This story is from The Pulse, a weekly health and science podcast.
The peaceful lull of dusk was abruptly interrupted by loud squawks and discarded half-eaten walnuts being hurled from the tree above.
“Cockatoos!” my niece Amelie exclaimed, referring to the golden crested white Australian parrots that had just descended.
“They’ve come for their dinner,” my mother, Rose Bongiorno, replied. “They come in the mornings, and they come in the evenings.”
It was getting cool and dark, and my mum had just wrapped up a tour of our garden with my two nieces, Siena, 7, and Amelie, who’s 9 years old.
In early July, Melbourne became the epicenter of Australia’s second wave of the coronavirus, and we had one of the longest lockdowns in the world. You could only leave your home to go to the grocery store or a medical appointment, or for an hour’s exercise. There was also an 8 p.m. curfew.
For the kids, that meant trying to find interesting activities around our home. Thankfully, my mum, who’s not only a mother of nine and a grandmother of 14 but also a teacher, is great at making the best out of what we have.
“It was challenging trying to think of different creative things for them to do, because they would get bored very quickly,” she said.
But she had some early success leading tours of the garden and getting the children to observe the seasonal changes of the trees and plants.
For the past six years, I’ve been living in New York City, but earlier this year I decided it was time to come home, mostly to spend more time with my mum, who just turned 82. My dad passed away when I was young, and she lives with my older sister, her husband and their two kids.
I’d planned on living with my family for just a couple of months, but then the pandemic hit and moving out wasn’t really a possibility. I also wanted to be close to help out my mum.
For so many children and their grandparents, the pandemic meant separation. There were those bittersweet photos of a grandmother or grandfather touching their young grandchildren through a pane of window glass. For my household, the generations were able to stay together.

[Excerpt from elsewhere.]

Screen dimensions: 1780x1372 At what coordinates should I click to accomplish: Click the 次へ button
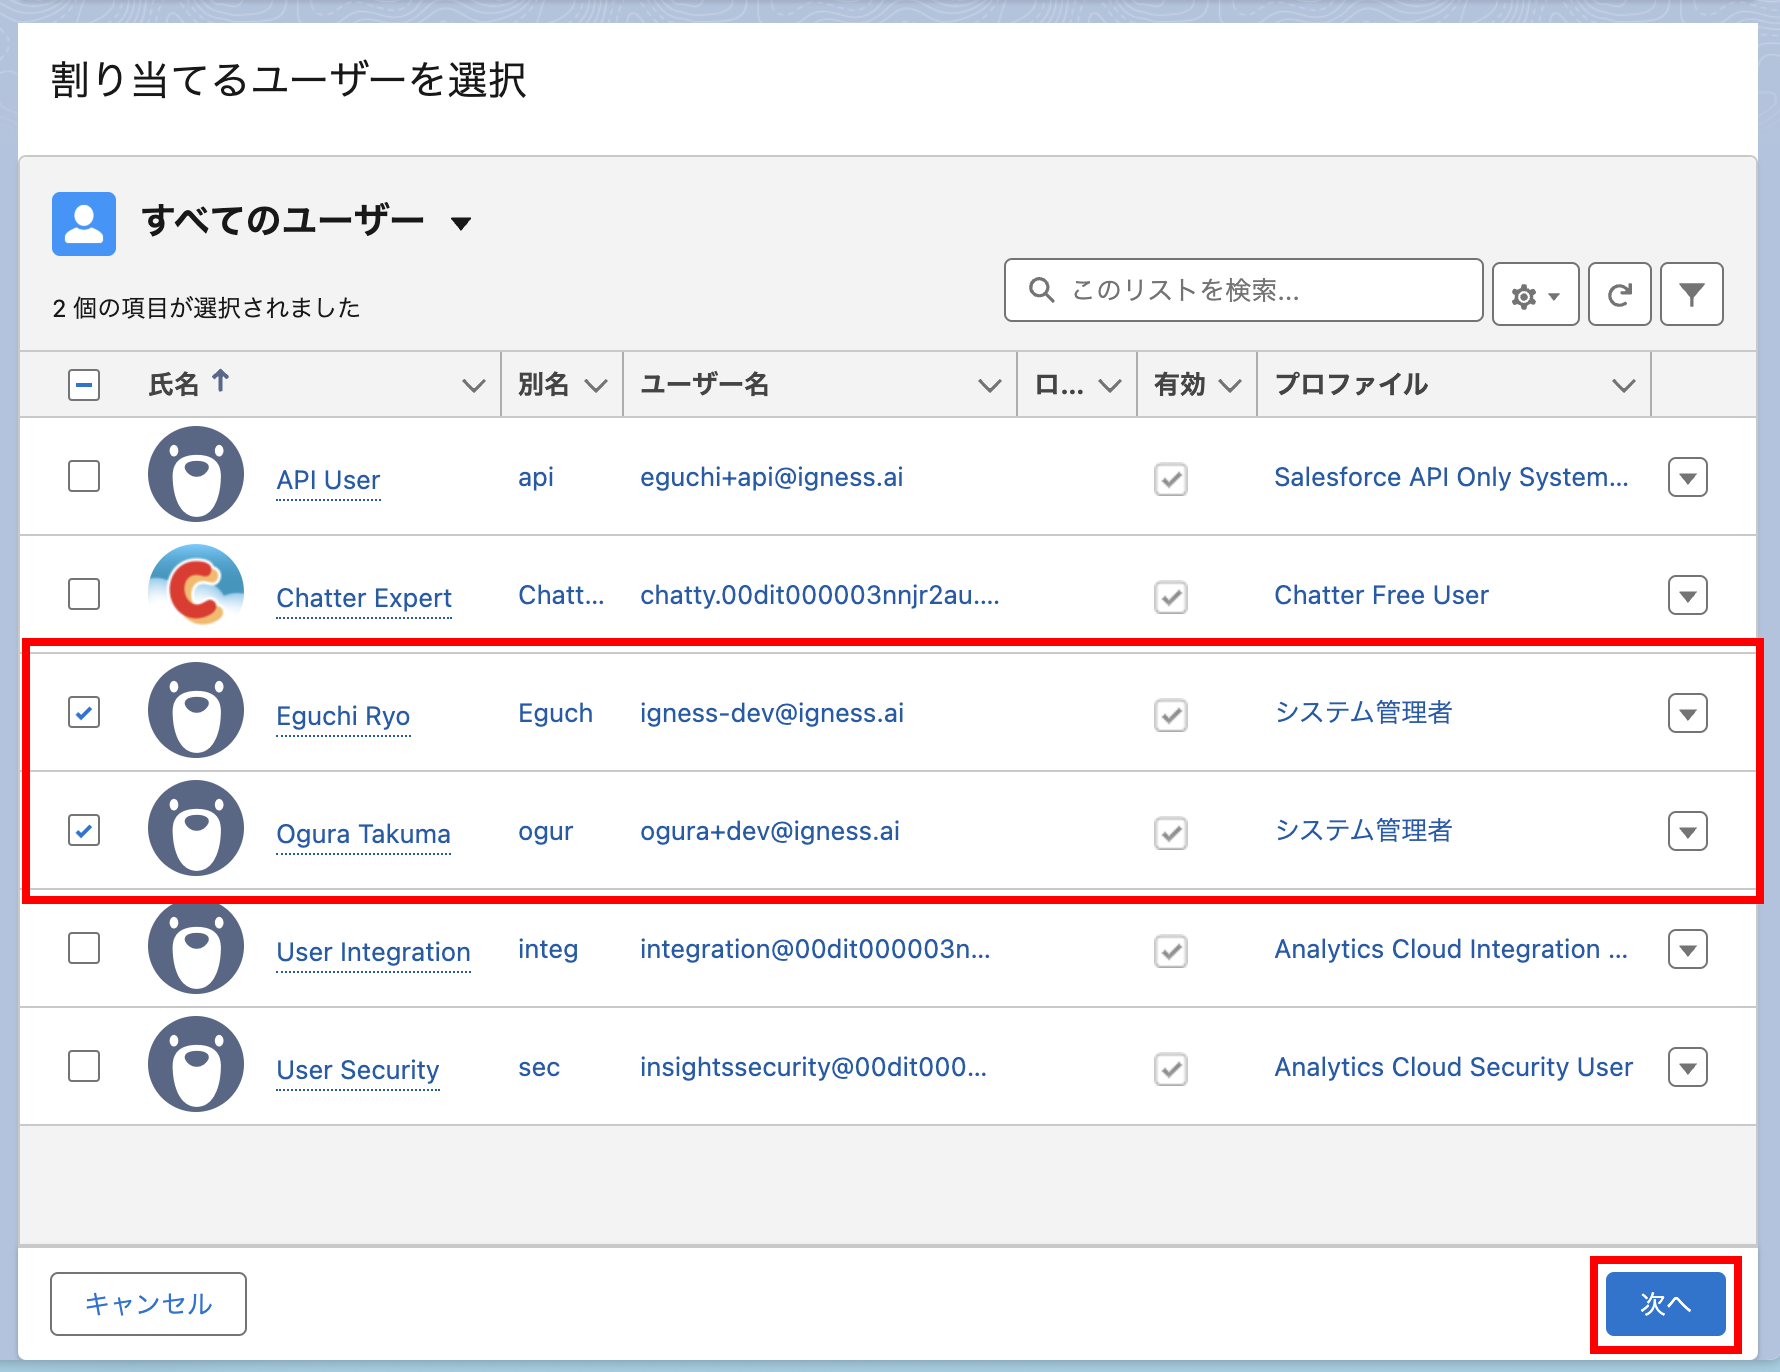(1665, 1303)
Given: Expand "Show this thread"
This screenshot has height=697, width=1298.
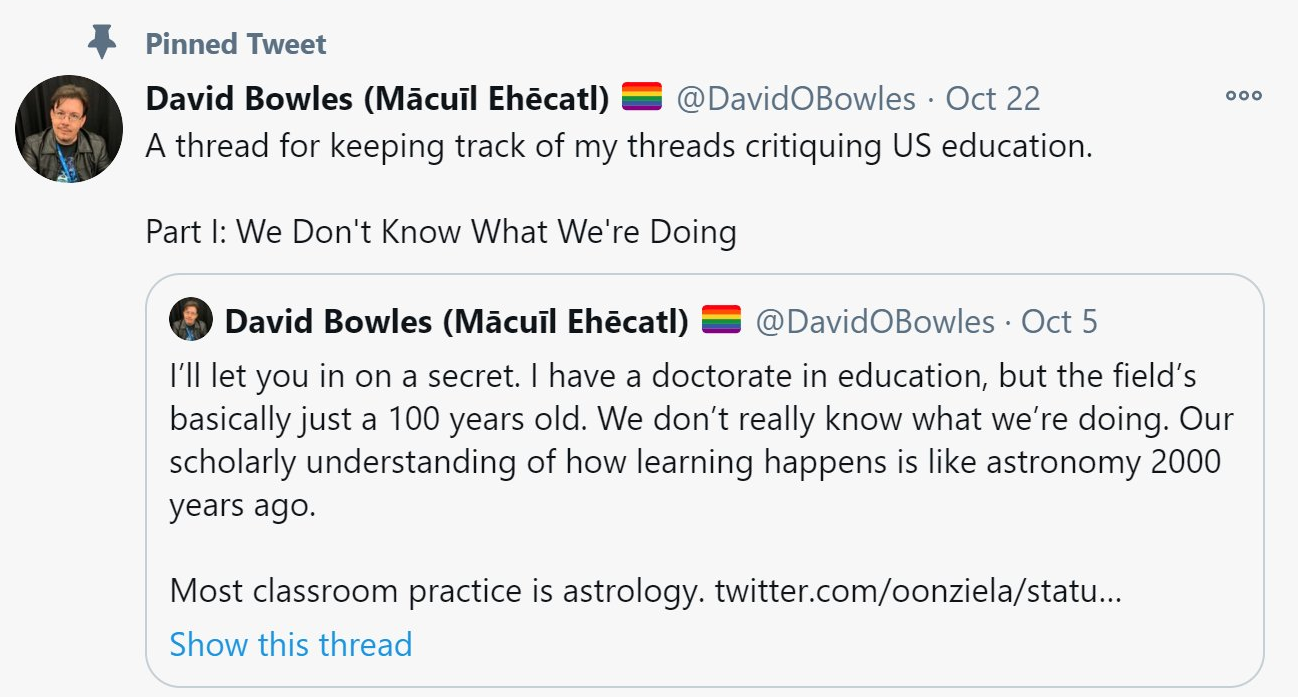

“I think it would have been extremely lonely if I’d been in lockdown on my own,” my mum said.
She worked hard to keep the kids engaged, not just helping out with home schooling, but also encouraging new activities. Friday night became games night, Saturdays were family movie nights, and on random nights of the week we were treated to living room concerts hosted by my nieces, in which they would perform rehearsed choreographies to the latest pop song before allowing us to choose a song each and join in the dancing.
My family’s Italian Australian, and we’ve always lived with our grandparents, but around Australia there’s an upward trend in multigenerational households. Elisabeth Shaw, a psychologist and CEO of Relationships Australia New South Wales, said multigenerational living is especially beneficial for the oldest and youngest generations.
“For younger children, if they’ve got a positive relationship with their grandparents, that will stand them in good stead the rest of their lives, because grandparents often do have the time and space to be attentive and affirming and validating. The kids can have fun with their grandparents often and learn nice things.”
Edgar Liu, a senior research fellow at the University of New South Wales’ City Futures Research Centre, who has researched multigenerational living, agreed.
“When it comes to different age groups, grandparents particularly liked having grandchildren around.” Liu said. “And that goes the same with parents, the middle generation as well, they actually like having a family connection across the different generations, that they can actually pass on knowledge, from one generation to the next.”
Liu said that while housing affordability is one of the key drivers behind the growth in multigenerational living in Australia, those he interviewed said that companionship is one of the biggest benefits. But that constant companionship can also come with its challenges.
“I remember this one quote [from an interviewee]: ‘It’s great that there’s always someone there, but at the same time, there’s always someone there. You just can’t escape.’”
But as in any relationship, Shaw said, open and honest communication is key.
“Even calling family meetings,” she said, “it sounds like something you do on television, but sometimes you can go around the room and say, ‘Let’s all talk about one thing that we appreciate about how we’ve managed this, and what’s one thing that’s really annoying that we could change.’ Then it’s a norm, it’s a group norm that everyone’s had permission to say something.”
After several months of lockdown, Melbourne has finally got the virus under control, having recorded zero new cases for the past month. It’s a relief. The kids are back in school, and we’re allowed to go out and meet friends. But the kids are especially happy they get to do what they love doing with Grandma outside the confines of the house and garden.
“My favorite thing to do with Grandma is go to the library,” Amelie said. “We get to choose one or two books of our choice, and I usually choose chapter books. And my second favorite thing is probably going to the park after the library, cause we bring biscuits and have a picnic.”
Still, there’s plenty of time at home for the kids to hang out with their grandmother and keep her up to date on the latest schoolyard games from rock, paper, scissors to Uno and two truths and a lie.